Velocity is defined as
$v \left(t\right) \equiv \frac{\mathrm{dp} \left(t\right)}{\mathrm{dt}}$

Therefore, in order to find speed we need to differentiate function $p \left(t\right)$ with respect to time. Please remember that $v \mathmr{and} p$ are vector quantities and speed is a scalar.

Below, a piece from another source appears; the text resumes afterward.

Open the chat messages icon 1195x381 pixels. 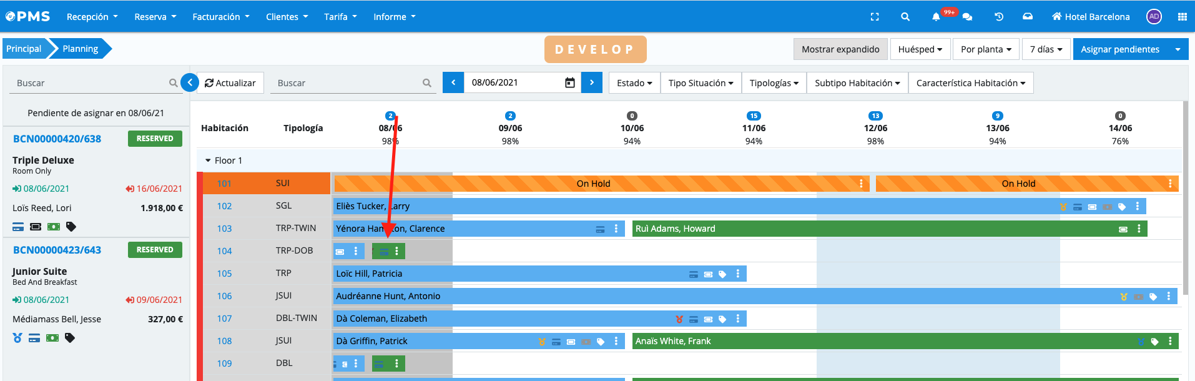click(x=967, y=17)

$\frac{\mathrm{dp} \left(t\right)}{\mathrm{dt}} = \frac{d}{\mathrm{dt}} \left(t - t \sin \left(\frac{\pi}{3} t\right)\right)$
$\implies \frac{\mathrm{dp} \left(t\right)}{\mathrm{dt}} = \frac{d}{\mathrm{dt}} t - \frac{d}{\mathrm{dt}} \left(t \sin \left(\frac{\pi}{3} t\right)\right)$

For the second term will need to use the product rule and chain rule as well. We get

$v \left(t\right) = 1 - \left[t \times \frac{d}{\mathrm{dt}} \sin \left(\frac{\pi}{3} t\right) + \sin \left(\frac{\pi}{3} t\right) \times \frac{d}{\mathrm{dt}} t\right]$
$\implies v \left(t\right) = 1 - \left[t \times \cos \left(\frac{\pi}{3} t\right) \times \frac{\pi}{3} + \sin \left(\frac{\pi}{3} t\right)\right]$
$\implies v \left(t\right) = 1 - \left[\frac{\pi}{3} t \cos \left(\frac{\pi}{3} t\right) + \sin \left(\frac{\pi}{3} t\right)\right]$

Now speed at $t = 3$ is $v \left(3\right)$, therefore we have

$v \left(3\right) = 1 - \left[\frac{\pi}{3} \times 3 \cos \left(\frac{\pi}{3} \times 3\right) + \sin \left(\frac{\pi}{3} \times 3\right)\right]$
$\implies v \left(3\right) = 1 - \left[\pi \cos \left(\pi\right) + \sin \left(\pi\right)\right]$

Inserting values of $\sin \mathmr{and} \cos$ functions
$v \left(3\right) = 1 - \left[\pi \times \left(- 1\right) + 0\right]$
$v \left(3\right) = 1 + \pi$